For 2026, the 3.5-liter EcoBoost V6 became the standard engine for most models that previously came standard with the 5.0-liter V8, except for the STX Lobo.

== Safety ==
Sitting higher than other consumer vehicles (other than other pickup trucks), the Ford F-Series vehicles have significantly larger blind spots in which people or other cars are invisible to the driver.
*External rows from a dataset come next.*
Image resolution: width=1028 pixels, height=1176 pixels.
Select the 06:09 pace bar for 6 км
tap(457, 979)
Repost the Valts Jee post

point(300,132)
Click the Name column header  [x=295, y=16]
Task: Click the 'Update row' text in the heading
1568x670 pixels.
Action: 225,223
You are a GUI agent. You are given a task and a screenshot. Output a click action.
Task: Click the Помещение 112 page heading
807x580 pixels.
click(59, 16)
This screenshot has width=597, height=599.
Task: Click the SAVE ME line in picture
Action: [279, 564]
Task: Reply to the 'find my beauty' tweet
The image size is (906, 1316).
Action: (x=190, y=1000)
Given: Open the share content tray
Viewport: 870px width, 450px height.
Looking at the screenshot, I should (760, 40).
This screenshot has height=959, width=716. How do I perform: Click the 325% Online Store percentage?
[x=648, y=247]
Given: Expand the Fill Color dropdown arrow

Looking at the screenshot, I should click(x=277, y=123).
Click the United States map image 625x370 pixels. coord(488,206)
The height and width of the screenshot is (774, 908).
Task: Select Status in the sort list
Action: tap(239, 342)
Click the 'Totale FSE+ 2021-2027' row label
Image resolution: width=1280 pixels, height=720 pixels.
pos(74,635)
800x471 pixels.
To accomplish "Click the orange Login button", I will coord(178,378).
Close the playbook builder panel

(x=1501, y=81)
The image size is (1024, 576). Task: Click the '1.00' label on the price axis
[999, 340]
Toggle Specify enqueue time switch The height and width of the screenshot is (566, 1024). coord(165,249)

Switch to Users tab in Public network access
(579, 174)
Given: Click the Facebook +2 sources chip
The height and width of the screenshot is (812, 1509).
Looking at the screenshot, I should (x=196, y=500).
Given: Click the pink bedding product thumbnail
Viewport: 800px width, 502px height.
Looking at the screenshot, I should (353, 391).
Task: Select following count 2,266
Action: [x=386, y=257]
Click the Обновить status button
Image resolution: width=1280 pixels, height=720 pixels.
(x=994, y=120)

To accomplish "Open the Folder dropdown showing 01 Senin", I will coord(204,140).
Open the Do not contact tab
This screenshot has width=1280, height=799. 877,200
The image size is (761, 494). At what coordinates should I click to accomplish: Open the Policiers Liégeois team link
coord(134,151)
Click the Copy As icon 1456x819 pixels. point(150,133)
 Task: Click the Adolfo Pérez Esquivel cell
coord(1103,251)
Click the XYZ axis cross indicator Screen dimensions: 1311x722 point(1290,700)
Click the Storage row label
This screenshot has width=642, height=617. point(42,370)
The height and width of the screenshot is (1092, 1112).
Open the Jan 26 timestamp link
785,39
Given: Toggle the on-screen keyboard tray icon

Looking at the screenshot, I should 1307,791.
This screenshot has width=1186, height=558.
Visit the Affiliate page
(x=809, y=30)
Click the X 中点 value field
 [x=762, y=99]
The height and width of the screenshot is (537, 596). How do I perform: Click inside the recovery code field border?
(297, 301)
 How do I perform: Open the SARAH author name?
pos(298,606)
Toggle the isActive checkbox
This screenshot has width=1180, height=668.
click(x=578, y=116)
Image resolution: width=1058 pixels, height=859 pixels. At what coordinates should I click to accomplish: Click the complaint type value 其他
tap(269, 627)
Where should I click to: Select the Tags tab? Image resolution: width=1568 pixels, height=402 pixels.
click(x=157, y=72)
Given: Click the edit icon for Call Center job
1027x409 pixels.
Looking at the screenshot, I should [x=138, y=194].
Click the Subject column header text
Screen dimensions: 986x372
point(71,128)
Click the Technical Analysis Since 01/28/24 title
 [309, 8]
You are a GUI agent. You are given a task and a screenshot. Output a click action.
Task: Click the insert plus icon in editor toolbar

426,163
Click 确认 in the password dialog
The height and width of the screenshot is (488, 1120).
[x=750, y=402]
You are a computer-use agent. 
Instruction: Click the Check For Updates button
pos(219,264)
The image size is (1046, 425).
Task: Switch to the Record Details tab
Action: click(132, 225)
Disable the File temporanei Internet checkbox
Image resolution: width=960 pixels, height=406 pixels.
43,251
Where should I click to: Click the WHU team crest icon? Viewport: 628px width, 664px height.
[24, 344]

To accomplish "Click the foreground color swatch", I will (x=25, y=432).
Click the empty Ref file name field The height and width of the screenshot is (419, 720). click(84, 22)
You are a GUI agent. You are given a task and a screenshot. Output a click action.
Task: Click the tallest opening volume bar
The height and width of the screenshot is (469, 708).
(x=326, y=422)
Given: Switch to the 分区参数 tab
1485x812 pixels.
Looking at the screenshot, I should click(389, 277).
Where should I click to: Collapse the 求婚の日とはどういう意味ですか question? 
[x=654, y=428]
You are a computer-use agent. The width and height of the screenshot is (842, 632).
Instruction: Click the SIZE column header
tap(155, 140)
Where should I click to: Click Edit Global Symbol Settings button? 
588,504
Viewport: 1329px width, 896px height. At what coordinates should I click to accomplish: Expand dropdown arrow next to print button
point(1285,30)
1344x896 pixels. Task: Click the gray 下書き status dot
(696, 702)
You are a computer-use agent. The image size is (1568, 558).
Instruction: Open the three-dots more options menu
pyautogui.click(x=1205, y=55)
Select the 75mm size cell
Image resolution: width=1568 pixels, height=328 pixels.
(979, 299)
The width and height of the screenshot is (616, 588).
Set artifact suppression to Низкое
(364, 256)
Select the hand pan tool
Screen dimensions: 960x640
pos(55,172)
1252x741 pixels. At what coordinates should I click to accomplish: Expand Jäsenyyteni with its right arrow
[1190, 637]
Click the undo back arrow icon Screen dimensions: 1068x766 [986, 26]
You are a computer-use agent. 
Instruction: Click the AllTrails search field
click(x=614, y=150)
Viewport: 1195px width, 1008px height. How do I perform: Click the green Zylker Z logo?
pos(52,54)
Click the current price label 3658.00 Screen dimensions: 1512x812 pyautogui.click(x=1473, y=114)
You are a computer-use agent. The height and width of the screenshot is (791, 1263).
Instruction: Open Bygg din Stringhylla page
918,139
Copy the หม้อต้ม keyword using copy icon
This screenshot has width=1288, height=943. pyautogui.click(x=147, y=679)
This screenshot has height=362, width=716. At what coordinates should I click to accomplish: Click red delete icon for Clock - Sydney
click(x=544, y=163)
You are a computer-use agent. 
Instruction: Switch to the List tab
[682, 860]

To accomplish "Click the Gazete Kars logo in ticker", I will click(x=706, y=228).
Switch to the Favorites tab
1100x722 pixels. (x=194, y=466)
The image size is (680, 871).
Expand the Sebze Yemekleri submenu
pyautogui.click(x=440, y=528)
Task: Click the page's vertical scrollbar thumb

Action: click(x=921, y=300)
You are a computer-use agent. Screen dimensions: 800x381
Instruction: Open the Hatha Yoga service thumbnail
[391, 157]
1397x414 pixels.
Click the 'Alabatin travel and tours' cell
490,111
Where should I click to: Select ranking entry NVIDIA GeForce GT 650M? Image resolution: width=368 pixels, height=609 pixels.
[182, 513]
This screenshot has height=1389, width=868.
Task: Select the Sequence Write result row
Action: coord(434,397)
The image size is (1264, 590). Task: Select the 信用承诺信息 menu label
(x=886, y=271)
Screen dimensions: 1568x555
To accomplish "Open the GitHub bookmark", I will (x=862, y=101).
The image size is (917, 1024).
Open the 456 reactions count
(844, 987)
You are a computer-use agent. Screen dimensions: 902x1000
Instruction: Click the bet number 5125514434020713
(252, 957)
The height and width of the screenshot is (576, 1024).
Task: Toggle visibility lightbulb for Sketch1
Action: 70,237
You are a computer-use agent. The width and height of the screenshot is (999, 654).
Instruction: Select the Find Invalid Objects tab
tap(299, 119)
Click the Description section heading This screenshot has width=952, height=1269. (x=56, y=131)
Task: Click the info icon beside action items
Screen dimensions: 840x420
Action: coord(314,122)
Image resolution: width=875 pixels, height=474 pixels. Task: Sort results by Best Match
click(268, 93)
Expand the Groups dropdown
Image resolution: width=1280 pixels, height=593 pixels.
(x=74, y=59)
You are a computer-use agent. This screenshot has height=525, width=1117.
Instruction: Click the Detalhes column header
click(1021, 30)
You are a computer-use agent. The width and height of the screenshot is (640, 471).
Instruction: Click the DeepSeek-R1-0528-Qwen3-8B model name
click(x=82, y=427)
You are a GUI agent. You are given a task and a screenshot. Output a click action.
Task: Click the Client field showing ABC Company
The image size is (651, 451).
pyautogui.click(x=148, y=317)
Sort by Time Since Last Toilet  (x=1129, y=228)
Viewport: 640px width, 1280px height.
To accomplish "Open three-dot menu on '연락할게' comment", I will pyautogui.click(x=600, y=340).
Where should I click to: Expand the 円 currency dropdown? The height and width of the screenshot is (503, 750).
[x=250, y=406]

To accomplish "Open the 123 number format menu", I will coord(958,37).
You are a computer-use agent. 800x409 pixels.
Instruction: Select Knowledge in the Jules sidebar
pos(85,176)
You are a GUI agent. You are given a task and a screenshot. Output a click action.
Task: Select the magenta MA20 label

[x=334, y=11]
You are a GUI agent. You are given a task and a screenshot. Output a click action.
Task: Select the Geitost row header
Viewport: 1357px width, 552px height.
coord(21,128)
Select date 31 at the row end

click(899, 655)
According to data from the National Highway Traffic Safety Administration, Ford F-Series vehicles are part of more fatal crashes than any other vehicle in the US.

The 2022 F-150 was tested by the IIHS and its top trim received a Top Safety Pick award:

IIHS 2022 Ford F-150 SuperCrew scores
| Small overlap front (Driver) | Good |
| Small overlap front (Passenger) | Good |
| Moderate overlap front | Good |
| Side (original test) | Good |
| Roof strength | Good |
| Head restraints and seats | Good |
| Headlights | Good / Acceptable / Poor | varies by trim/option |
| Front crash prevention (Vehicle-to-Vehicle) | Superior | optional |
| Front crash prevention (Vehicle-to-Vehicle) | Superior | standard |
| Front crash prevention (Vehicle-to-Pedestrian, day) | Advanced | optional |
| Front crash prevention (Vehicle-to-Pedestrian, day) | Superior | standard |
| Seat belt reminders | Poor |
| Child seat anchors (LATCH) ease of use | Marginal |

ANCAP test results Ford F-150 Platinum & Lariat variants (2025)
Overall
| Grading: | 81% (Platinum) |  |
| Test | Points | % |
| Pedestrian: | 19.71 | 82% |
| Safety assist: | 10.14 | 81% |

== "Rocket League" Edition ==
On February 10, 2021, the 2021 F-150 made its very first game debut in the 2015 vehicular soccer game Rocket League, particularly a SuperCab configuration missing side-view mirrors.